There are large groups of users to train and manage. And there’s a lack of laboratory expertise in the PoCT process, to ensure quality control, and reduce test duplication. All of which raises two, specific issues that have drawn technology suppliers into this space.

Integrating PoCT devices with the LIMS, to record results

One issue is how to get results into the patient record, so clinicians have a complete history for the patient in front of them. NHS England and the Scottish Government have argued core record systems should be used.

For example, in its urgent community response and virtual wards guidance, NHS England says device results should be “automatically transferred to the laboratory information management system, the relevant electronic patient record, or the local shared care record.”

It also says that “this is often possible using middleware (a software bridge between two systems) although in less mature areas, professionals may need to manually enter results.” Clinisys provides this middleware. 

Some years ago, we started using our analyser middleware to integrate devices with our LIMS. As PoCT became more complex, we formed a partnership with Siemens, which develops device drivers and has a product called POCcelerator to manage them.
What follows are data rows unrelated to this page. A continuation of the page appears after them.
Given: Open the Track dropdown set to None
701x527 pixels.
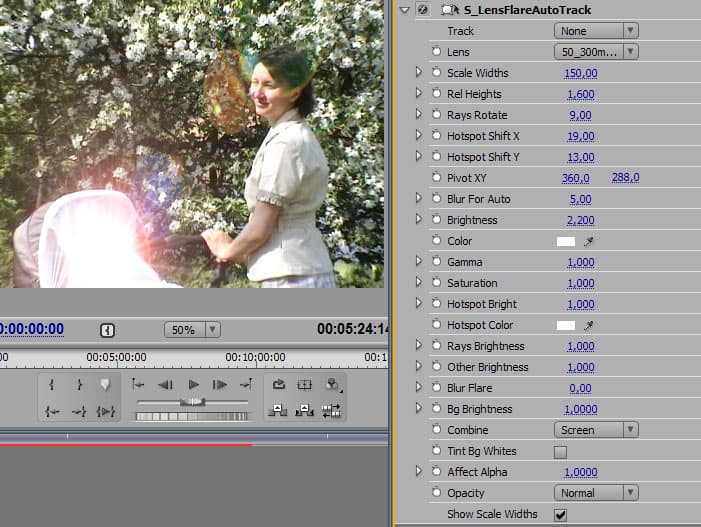Looking at the screenshot, I should [x=596, y=31].
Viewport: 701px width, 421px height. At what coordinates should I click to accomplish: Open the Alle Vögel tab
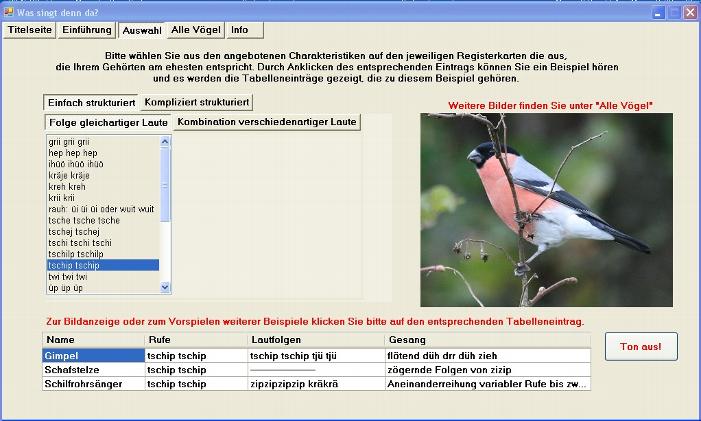[194, 30]
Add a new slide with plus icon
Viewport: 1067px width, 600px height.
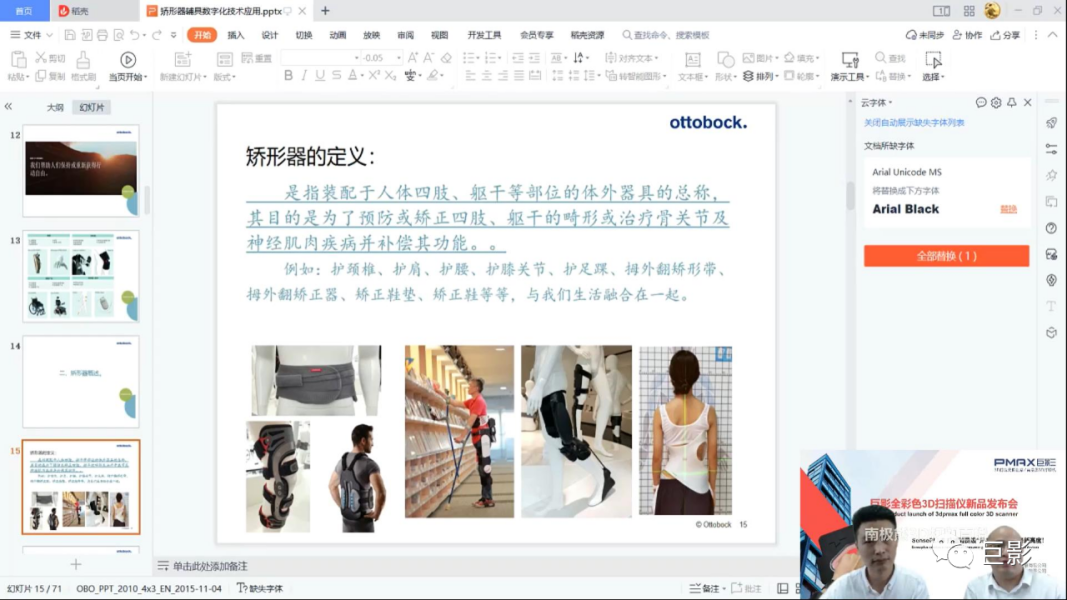pos(76,564)
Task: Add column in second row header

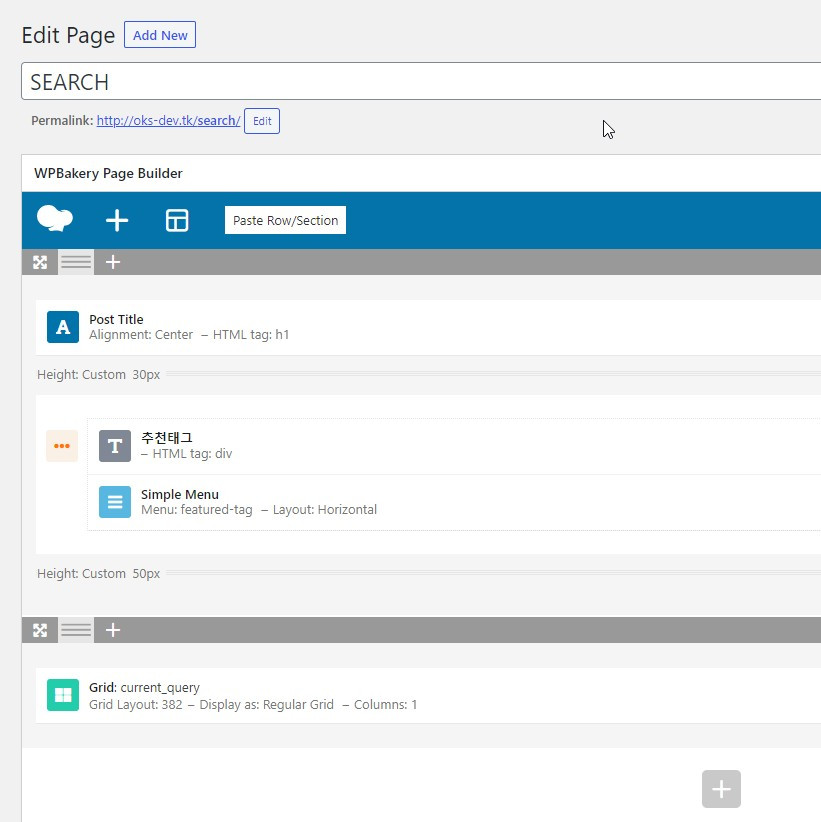Action: click(x=113, y=630)
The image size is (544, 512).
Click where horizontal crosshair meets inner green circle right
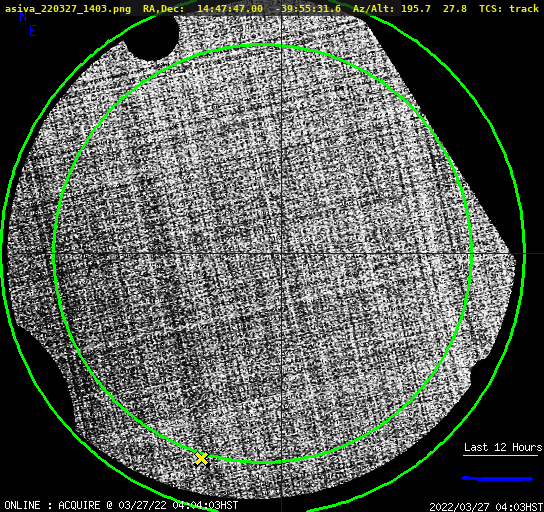(471, 254)
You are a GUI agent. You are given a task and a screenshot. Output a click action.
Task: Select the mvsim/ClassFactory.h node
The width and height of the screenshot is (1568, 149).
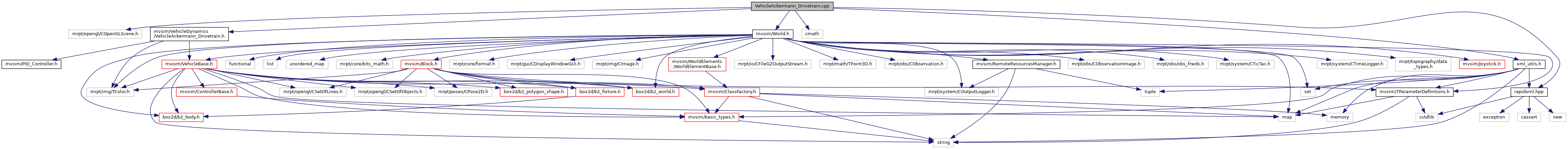pyautogui.click(x=731, y=92)
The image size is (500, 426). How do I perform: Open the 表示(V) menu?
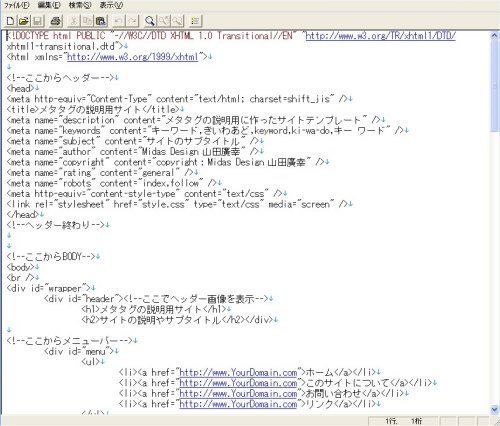(x=111, y=5)
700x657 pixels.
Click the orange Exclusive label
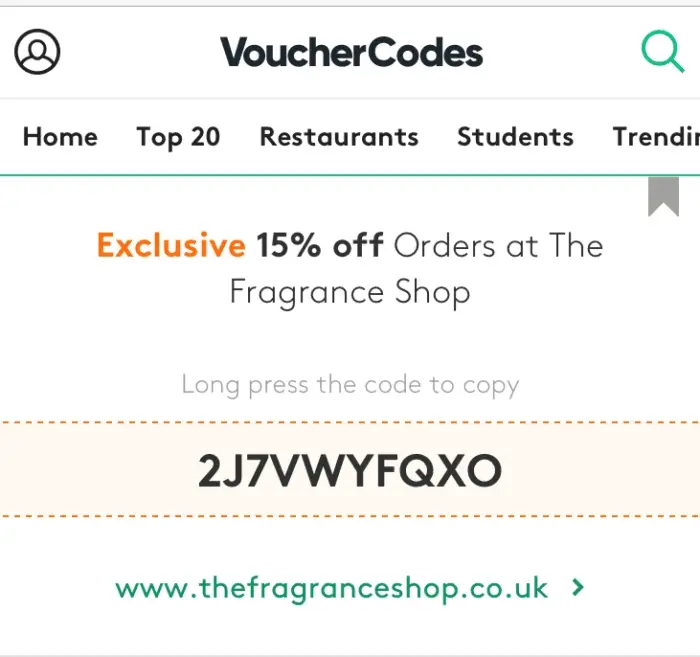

These days, many PoCT analysers come with their own data managers, so we use our own middleware to hook into them, and POCcelerator when there is no data manager and point to point  drivers are needed.

One way or another, the Clinisys PoCT Integration solution forms that bridge between devices, the LIMS, and Clinisys ICE, which can be used to feed results data into EPRs and SCRs.

Managing the PoCT device estate

The second issue is how to make sure that all these PoCT devices are being properly managed. Somebody has to make sure that these devices are not sitting at an angle on a pile of paper – or, in one case that we heard about, being kept toasty on a radiator.

Somebody has to check that the people who are using them have been trained and their training is up to date, and laboratories and pathology networks have been asked to take on the job.

NHS England’s urgent care and virtual ward guidance says devices “must be validated by pathology according to UKAS standards” and that “pathology should have overall responsibility for the management of devices and… quality checks.”

Just to underline the point, the latest ISO standard for the accreditation of laboratories has incorporated what used to be a separate standard for PoCT (ISO 22870) into the latest standard for the accreditation of laboratories (ISO 15189).

The Clinisys PoCT Management solution helps here, by supporting the central management of PoCT device data on maintenance, reagent used, and user training. We also have a specific solution for remote patient monitoring in primary care, that is built for mobile data collection from devices used to take simple readings, such as blood pressure or peak flow.

These solutions are popular with PoCT managers – one said she loved us for saving her a fortune on travel and new shoes, because she no longer has to drive to three hospitals and climb up and down numerous staircases to hunt down devices on wards.

More growth and more complexity ahead

However, these results don’t impact lab operations. They come into the LIMS and it stores them and feeds the results electronically to downstream systems. Clinisys has analysis tools, and it would be great to see someone use them to go through the data and find out more about where PoCT devices are being deployed.

Are clinicians and patients getting equitable access to them? Are they delivering better outcomes? These would be good questions to ask, because PoCT is only going to become more complex as the drive to ‘left shift’ care into the community – and even into the home – continues.

Hospitals, GPs, virtual wards and patients will want to pick the device that works for them. They will assume that it will deliver a valid result, and that the result will be recorded somewhere.

Laboratories and pathology networks have been given the huge challenge of making sure that happens, and they are looking to their technology suppliers for help. The results of PoCT tests are very simple, but the management of the devices and the process and the integration with other systems is surprisingly complex. Fortunately, Clinisys Point of Care Management can handle it.